WUR pleit voor verschillende vormen van doelsturing

Het invoeren van doelsturing in plaats van de huidige middelvoorschriften om milieudoelen te halen is mogelijk, maar het vraagt nog veel aanpassingen.

Dat blijkt uit een studie van Wageningen UR naar bedrijfsspecifieke doelsturing gericht op reductie van emissies van ammoniak, methaan en lachgas, en op reductie van de uitspoeling van mineralen. Om boeren duidelijkheid te geven, is het van belang om wettelijke doelen snel te vertalen naar bedrijfsdoelen. Daarbij is ook duidelijk wat de gevolgen zijn als boeren deze normen niet halen.  

Om boeren meer vrijheid te geven in de maatregelen die ze nemen om milieudoelen te halen, wordt er gedacht aan een systeem van doelvoorschriften in plaats van middelvoorschriften zoals in het huidige beleid. Om over te kunnen gaan op een dergelijk systeem is het van belang om keuzes te maken in het type doelenvoorschriften die worden gesteld.  

Vier vormen van doelvoorschriften

De Wageningse onderzoekers maken daarbij onderscheid tussen vier vormen van doelvoorschriften. Het gaat om stimuleringsvoorschriften (1), zoals in het huidige agrarisch natuurbeheer,  sturing op (gerichte) prestaties (2), zoals bij de huidige eco-regelingen, normstellende sturing (3), zoals bij de afrekenbare stoffenbalans of minas, en in de vierde plaats sturing via normering en beprijzing (4), zoals het systeem van fosfaatrechten en dierrechten.  
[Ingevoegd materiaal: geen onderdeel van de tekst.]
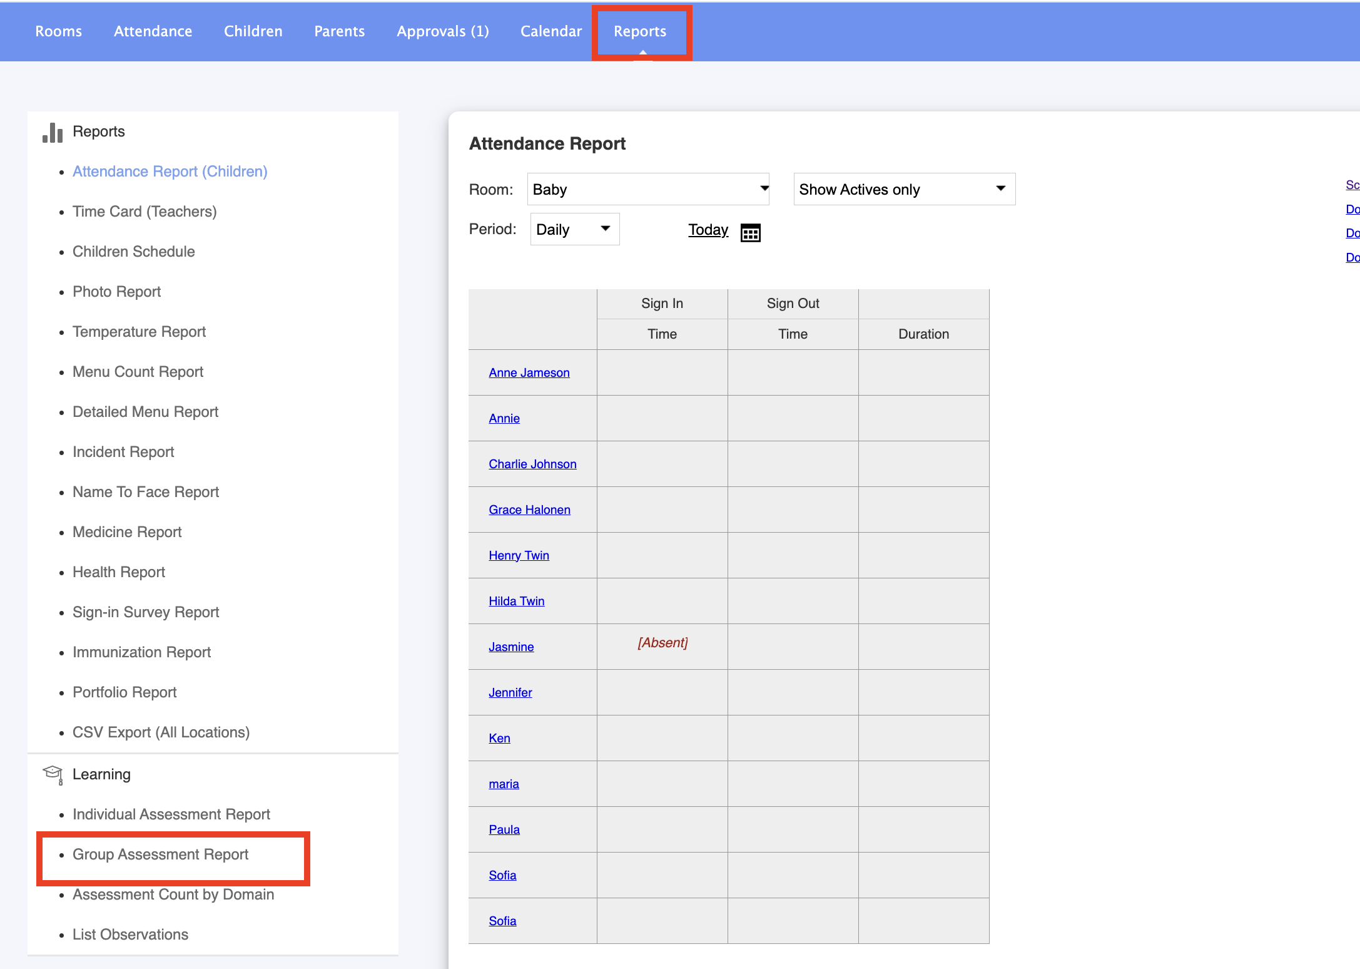Open Anne Jameson's attendance link
Viewport: 1360px width, 969px height.
pos(529,372)
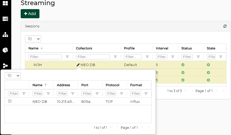Viewport: 231px width, 135px height.
Task: Click the pencil edit icon beside NEO DB
Action: [78, 65]
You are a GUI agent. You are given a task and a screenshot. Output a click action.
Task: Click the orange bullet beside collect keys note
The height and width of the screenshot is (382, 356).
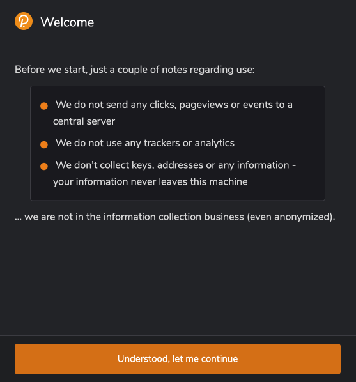[44, 166]
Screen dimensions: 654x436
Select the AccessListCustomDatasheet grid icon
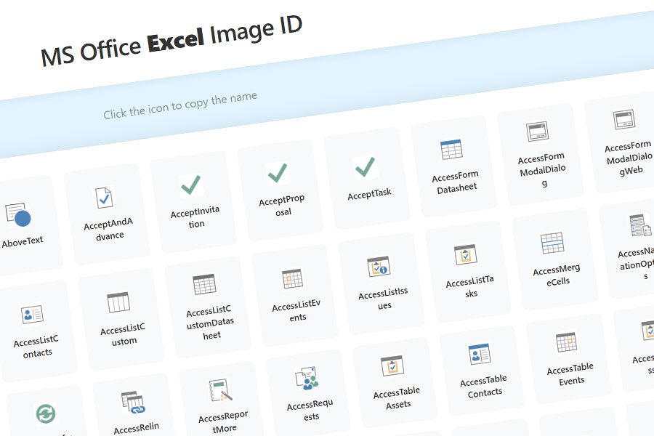pos(205,284)
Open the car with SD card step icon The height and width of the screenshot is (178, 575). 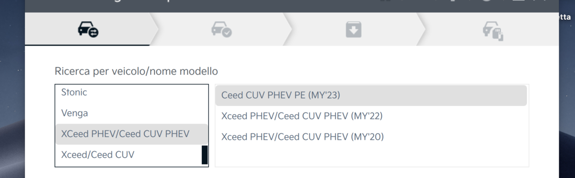coord(493,31)
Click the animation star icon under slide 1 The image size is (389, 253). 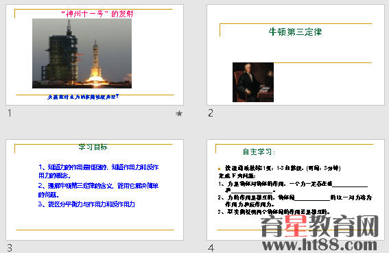tap(179, 114)
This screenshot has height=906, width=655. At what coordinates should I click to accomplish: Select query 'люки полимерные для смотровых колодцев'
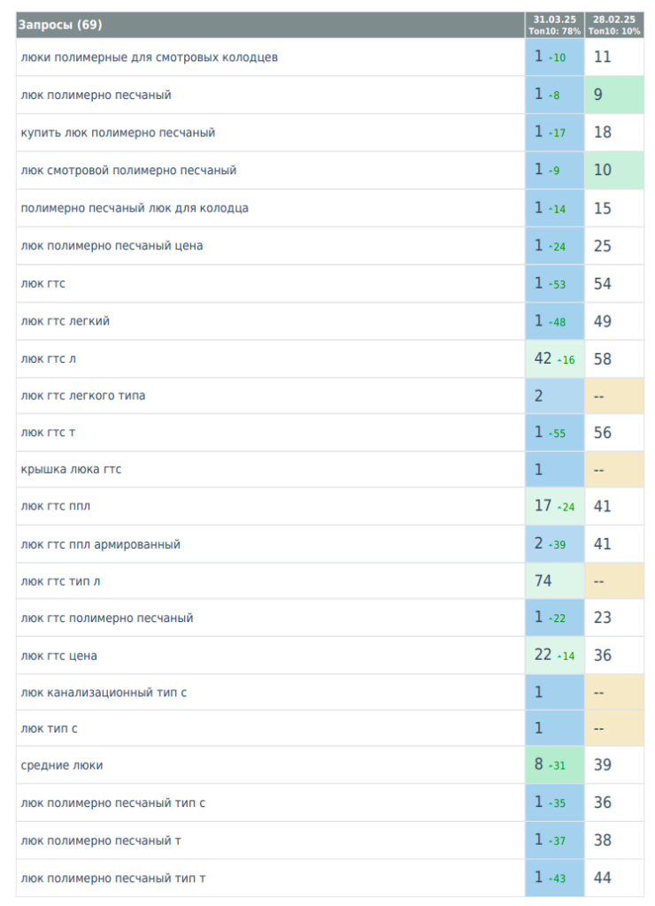point(149,58)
Welk type wordt ingezet, hangt af van het doel. De onderzoekers adviseren voor reductie van emissies gerelateerd aan natuur en ammoniak, klimaat en uitspoeling naar grondwater normerende sturing (N-sturing) of normeren en beprijzen (N&P-sturing). Voor doelen die meer gericht zijn op het landschap, zoals oppervlaktekwaliteit, biodiversiteit en landschap. kan volgens de onderzoekers beter gerealiseerd worden door stimulerings- of prestatiesturing (s- en p-sturing).

Politieke keuzes maken

Om de landelijke doelen te vertalen naar bedrijfsspecifieke doelen, moeten politieke keuzes worden gemaakt, bijvoorbeeld of er meer of minder nadruk op grondgebondenheid komt. Landelijke emissiedoelen zijn nu vooral gebaseerd op de omvang van de veestapel en het aantal hectares grond. Wanneer bijvoorbeeld een ammoniakreductie van 50% moet worden gerealiseerd, zou dat op basis van dieraantallen in 2018 betekenen dat melkveebedrijven een norm krijgen van 22 kg NH3/ha en een bodemoverschot van 80 tot 125 kg N/ha.  Voor varkenshouders komt dat neer op een norm van 0,51 kg NH3 per dier.
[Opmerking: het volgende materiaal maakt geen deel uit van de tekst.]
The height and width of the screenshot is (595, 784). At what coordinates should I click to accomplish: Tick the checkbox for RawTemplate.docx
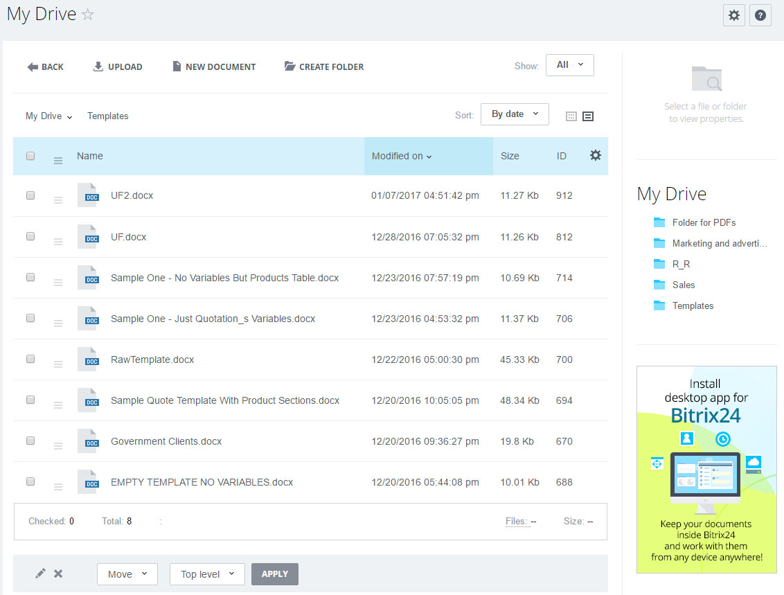pyautogui.click(x=30, y=359)
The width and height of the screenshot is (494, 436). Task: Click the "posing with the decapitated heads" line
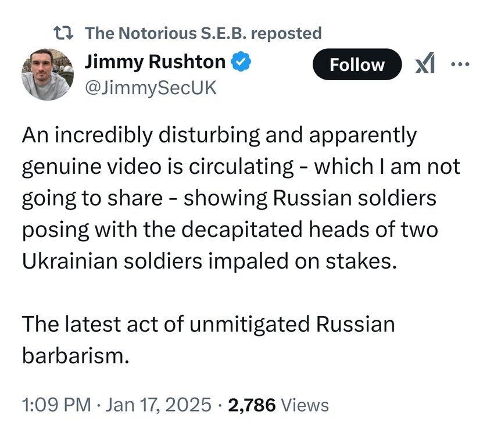(x=230, y=229)
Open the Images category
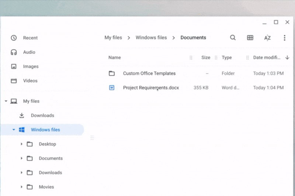This screenshot has height=196, width=295. click(x=31, y=67)
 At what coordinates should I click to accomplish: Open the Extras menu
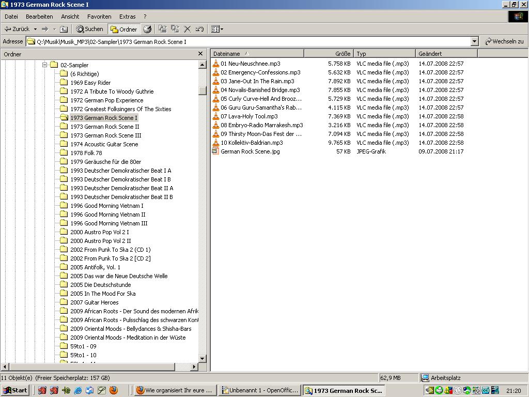(127, 17)
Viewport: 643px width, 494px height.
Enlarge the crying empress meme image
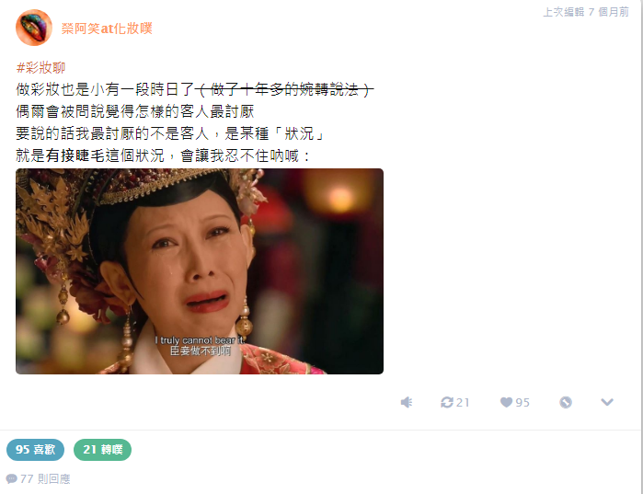click(x=200, y=271)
Ondernemers moeten vervolgens via metingen, of foto’s of rekeningen van investeringen bewijzen dat ze aan de normen voldoen. Het gebruik van rekenmodellen kan hierbij niet worden uitgesloten, omdat sommige emissies niet te meten zijn. De Kritische Prestatie Indicatoren (KPI) spelen hier een belangrijke rol bij.

Meer vrijheid voor ondernemers

De onderzoekers benadrukken in het onderzoek dat de bewezen maatregelen die in het huidige middel-gestuurde beleid een belangrijk rol spelen, ook bij invoering van doelsturing van cruciaal belang zullen blijven. Het gaat dan bijvoorbeeld om het inwerken van dierlijke mest, gebruik van vanggewassen, afstemming van giften op gewasbehoefte.  De ondernemer zal echter wel meer vrijheid hebben om de maatregelen te kiezen om de voorgeschreven doelen te behalen.  

“Naast veestapelreductie worden echter ook andere mogelijkheden tot reductie benut, waaronder verbeterd management en innovaties”, aldus de onderzoekers. Ze stellen ook dat de uiteindelijke doelen voor ammoniak en broeikasgassen, en in mindere mate voor het N-bodemoverschot, niet op elk bedrijf gehaald kunnen worden met management en vakmanschap. Daardoor zijn minder dieren, bedrijfsaanpassingen of teeltverboden nodig om de doelen te halen.